Chan setzte sich auf, sah sich um. Er hatte ein Geräusch gehört, das wusste er genau. Er stand auf, legte ei-ne Hand aufs Treppengeländer, spannte fluchtbereit alle Muskeln an. Und dann kam es wieder. Er wandte den Kopf zur Seite. Was war dieses Geräusch? Wo hatte er das schon einmal gehört?

Sein Herz jagte und schlug ihm bis zum Hals, als dieser Ruf im Treppenhaus aufsteigend in seinem Gehirn echote, und nun rief auch er: »Li-Li! Li-Li!«

Aber Li-Li konnte nicht antworten. Li-Li war tot.

Kapitel neunzehn

Der unterirdische Zugang zum Kloster lag im Schatten der tiefsten Spalte in der Nordwand der Schlucht verborgen. Die tiefer stehende Sonne hatte enthüllt, dass die Spalte eher ein Engpass war — wie schon vor vielen Jahrhunderten, als die Mönche diesen Ort für ihr wehrhaftes Kloster ausgewählt hatten. Vielleicht waren sie kampferprobte Mönche gewesen, denn die ausgedehnten Befestigungsanlagen kündeten von Kämpfen und Blutvergießen und der Notwendigkeit, das Kloster gegen äußere Feinde zu verteidigen.

Das Team bewegte sich, der Sonne folgend, schweigend durch den Engpass. Zwischen Spalko und Sina gab es jetzt kein intimes Gespräch mehr, nicht den geringsten Hinweis darauf, was zwischen ihnen vorgefallen war, obwohl es ungeheuer bedeutsam gewesen war. In gewisser Beziehung hätte man von einem heiligen Segen sprechen können; jedenfalls war damit ein Transfer von Loyalität und Macht verbunden gewesen, den Schweigen und Geheimhaltung jetzt noch wirkungsvoller machten. Es war wieder Spalko gewesen, der einen metaphorischen Kiesel in einen stillen Teich geworfen und sich dann zurückgelehnt hatte, um zu beobachten, wie die kleinen Wellen sich ringförmig ausbreiteten und die grundlegende Natur des Teichs und aller seiner Bewohner veränderten.

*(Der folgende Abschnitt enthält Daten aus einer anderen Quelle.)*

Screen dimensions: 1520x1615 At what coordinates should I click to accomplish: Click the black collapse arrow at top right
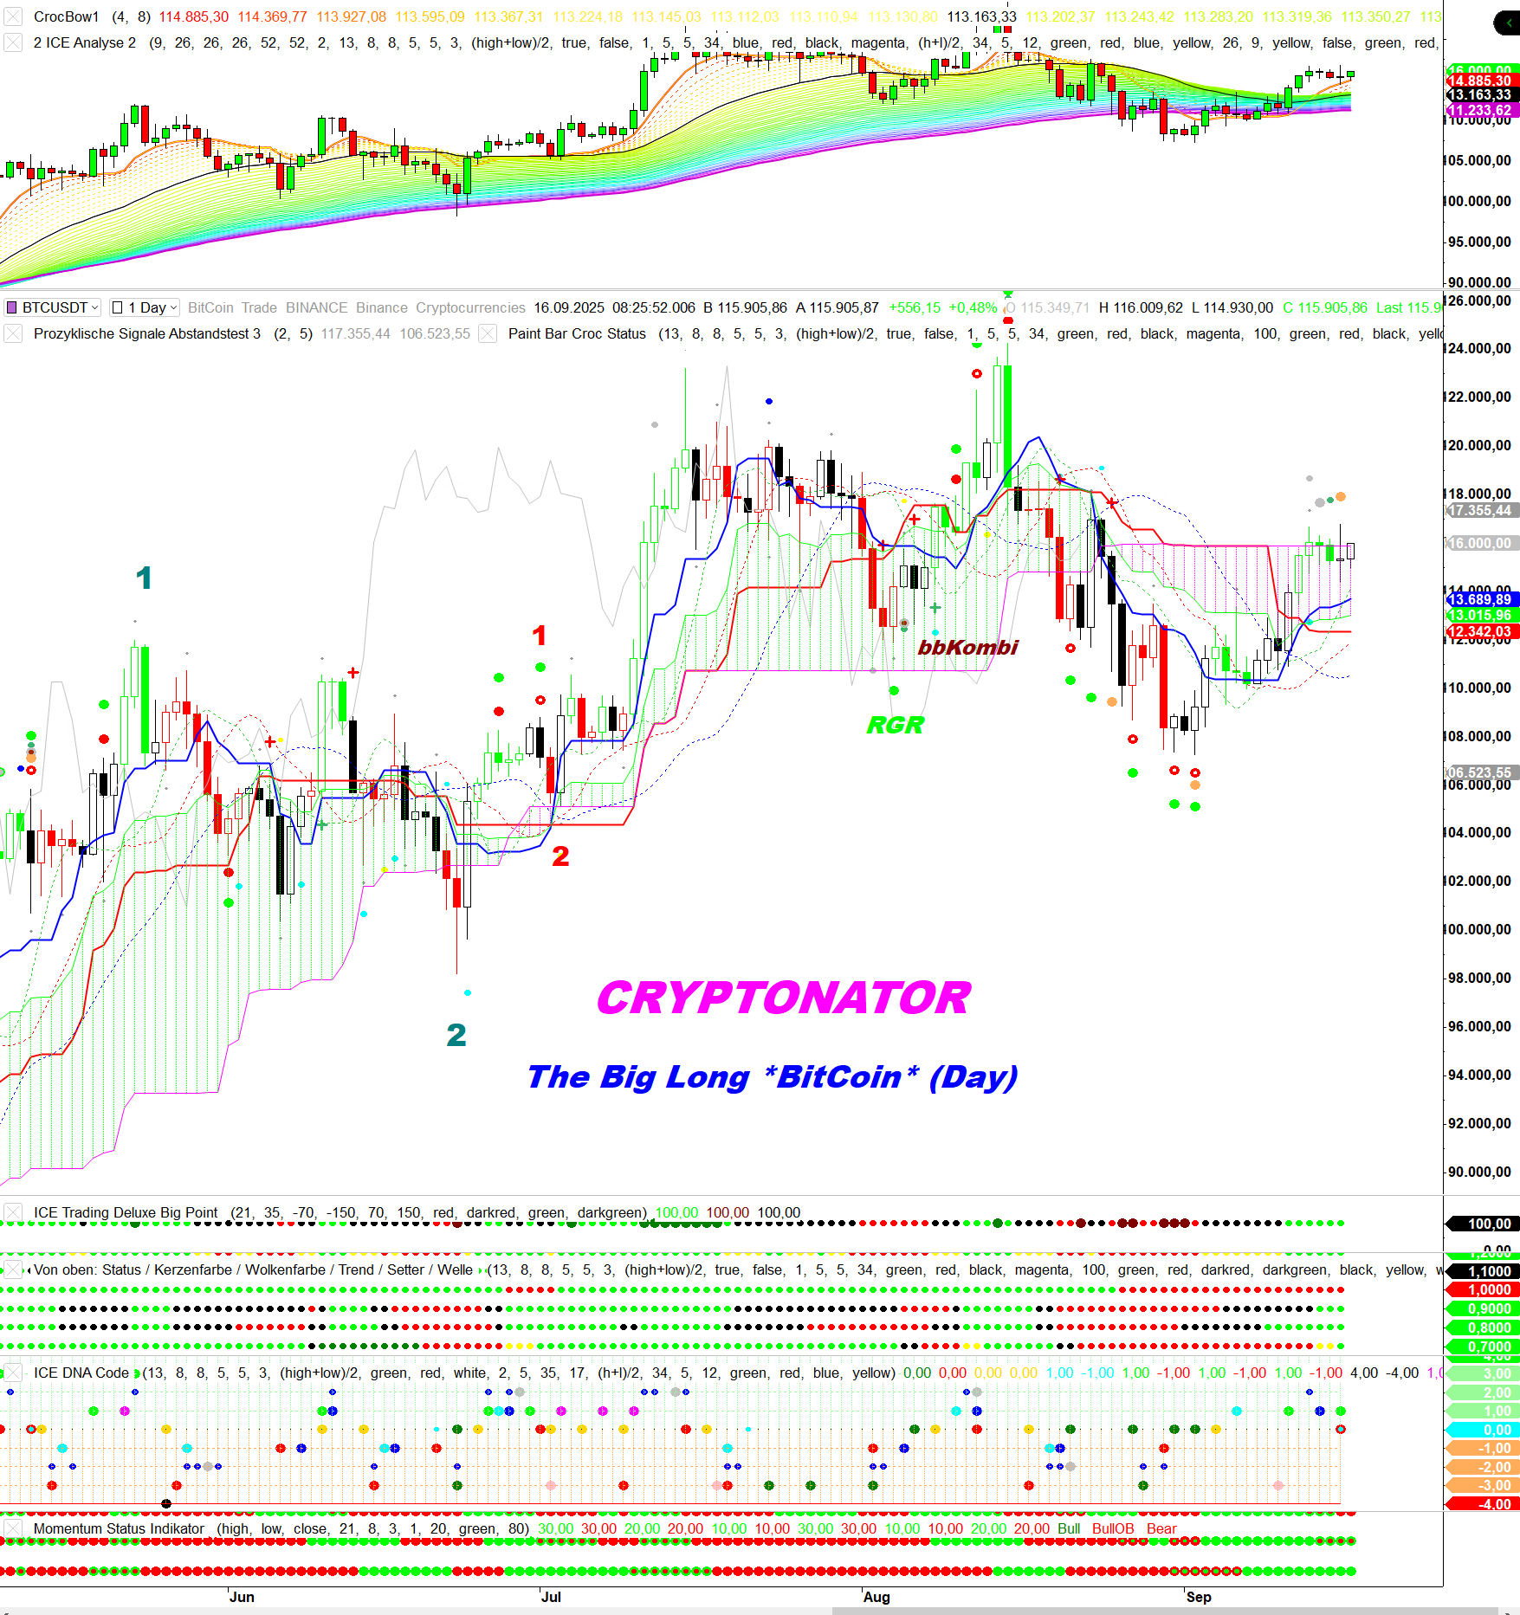point(1508,23)
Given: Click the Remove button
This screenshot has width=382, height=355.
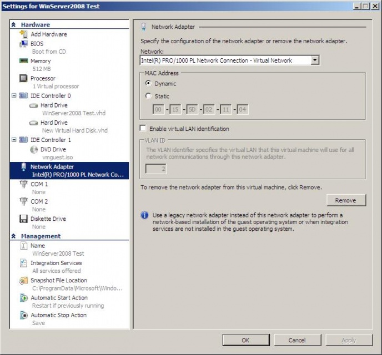Looking at the screenshot, I should 345,200.
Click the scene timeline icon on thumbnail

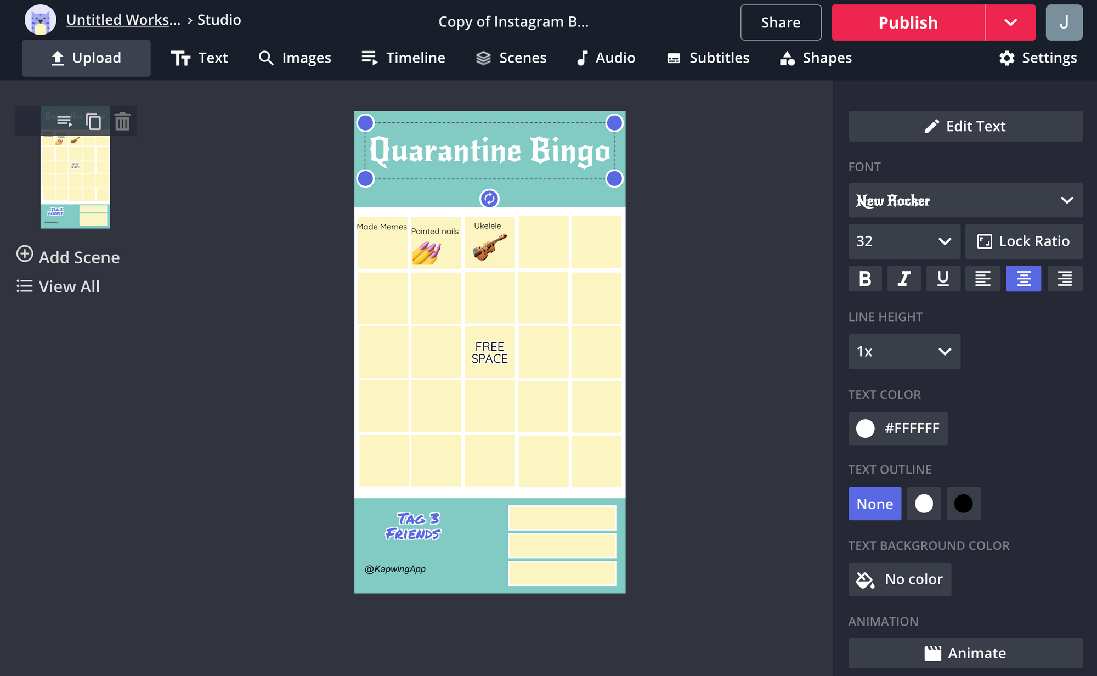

Die von der Sonne angestrahlten Felsen blieben hinter ihnen zurück, als sie in den Schatten eintraten und ihre Stablampen einschalteten. Spalko und Sina wurden von zwei Männern begleitet — der dritte Mann lag, von dem Chirurgen betreut, in Spalkos Privatjet auf dem Flughafen Kazantzakis. Sie trugen leichte Nylonrucksäcke mit allen möglichen Ausrüstungsgegenständen von Tränengaskanistern bis zu Zwirnspulen. Da Spalko nicht wusste, was sie erwartete, hatte er für alle Eventualitäten vorgesorgt.